- _WHAT YOU NEED TO DO_
Convert the entries starting at the line that contains "Expand the 외부" and ending at the last line of the entries into a JSON list of strings, one string per line, leaving out blank lines.
╔══
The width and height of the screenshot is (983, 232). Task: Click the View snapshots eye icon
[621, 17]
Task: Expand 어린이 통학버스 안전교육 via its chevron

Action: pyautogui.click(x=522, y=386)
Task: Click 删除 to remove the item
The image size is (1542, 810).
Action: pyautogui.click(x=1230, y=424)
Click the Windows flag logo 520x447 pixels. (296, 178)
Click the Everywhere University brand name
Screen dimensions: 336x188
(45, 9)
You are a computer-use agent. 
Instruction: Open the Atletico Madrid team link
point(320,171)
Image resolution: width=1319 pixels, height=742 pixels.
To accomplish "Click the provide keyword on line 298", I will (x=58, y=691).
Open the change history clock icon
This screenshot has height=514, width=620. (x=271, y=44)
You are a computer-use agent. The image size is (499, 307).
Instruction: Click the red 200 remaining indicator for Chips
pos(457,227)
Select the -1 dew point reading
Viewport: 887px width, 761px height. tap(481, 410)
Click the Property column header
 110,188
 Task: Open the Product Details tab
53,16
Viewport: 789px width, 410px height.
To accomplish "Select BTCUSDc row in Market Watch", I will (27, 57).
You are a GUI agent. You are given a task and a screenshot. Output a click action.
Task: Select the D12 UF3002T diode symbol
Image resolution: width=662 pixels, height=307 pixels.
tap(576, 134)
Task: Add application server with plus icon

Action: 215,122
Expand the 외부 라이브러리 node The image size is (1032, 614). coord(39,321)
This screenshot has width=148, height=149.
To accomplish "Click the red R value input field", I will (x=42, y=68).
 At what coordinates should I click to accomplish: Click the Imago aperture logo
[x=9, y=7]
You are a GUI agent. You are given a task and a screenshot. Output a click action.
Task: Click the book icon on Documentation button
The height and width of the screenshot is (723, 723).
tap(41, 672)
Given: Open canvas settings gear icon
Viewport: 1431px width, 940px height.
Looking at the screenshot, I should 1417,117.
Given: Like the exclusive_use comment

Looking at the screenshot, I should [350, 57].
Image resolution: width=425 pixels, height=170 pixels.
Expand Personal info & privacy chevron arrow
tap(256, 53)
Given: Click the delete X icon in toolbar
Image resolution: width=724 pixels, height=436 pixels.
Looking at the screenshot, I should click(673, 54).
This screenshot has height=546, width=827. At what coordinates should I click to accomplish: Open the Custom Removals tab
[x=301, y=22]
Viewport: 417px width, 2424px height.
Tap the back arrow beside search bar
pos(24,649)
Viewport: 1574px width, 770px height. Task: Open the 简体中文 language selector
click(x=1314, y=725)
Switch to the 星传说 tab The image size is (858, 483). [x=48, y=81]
╚══
- _EXERCISE ANSWER_
[
  "Expand the 외부 라이브러리 node The image size is (1032, 614). coord(39,321)",
  "This screenshot has width=148, height=149.",
  "To accomplish \"Click the red R value input field\", I will (x=42, y=68).",
  " At what coordinates should I click to accomplish: Click the Imago aperture logo",
  "[x=9, y=7]",
  "You are a GUI agent. You are given a task and a screenshot. Output a click action.",
  "Task: Click the book icon on Documentation button",
  "The height and width of the screenshot is (723, 723).",
  "tap(41, 672)",
  "Given: Open canvas settings gear icon",
  "Viewport: 1431px width, 940px height.",
  "Looking at the screenshot, I should 1417,117.",
  "Given: Like the exclusive_use comment",
  "Looking at the screenshot, I should [350, 57].",
  "Image resolution: width=425 pixels, height=170 pixels.",
  "Expand Personal info & privacy chevron arrow",
  "tap(256, 53)",
  "Given: Click the delete X icon in toolbar",
  "Image resolution: width=724 pixels, height=436 pixels.",
  "Looking at the screenshot, I should click(673, 54).",
  "This screenshot has height=546, width=827. At what coordinates should I click to accomplish: Open the Custom Removals tab",
  "[x=301, y=22]",
  "Viewport: 417px width, 2424px height.",
  "Tap the back arrow beside search bar",
  "pos(24,649)",
  "Viewport: 1574px width, 770px height. Task: Open the 简体中文 language selector",
  "click(x=1314, y=725)",
  "Switch to the 星传说 tab The image size is (858, 483). [x=48, y=81]"
]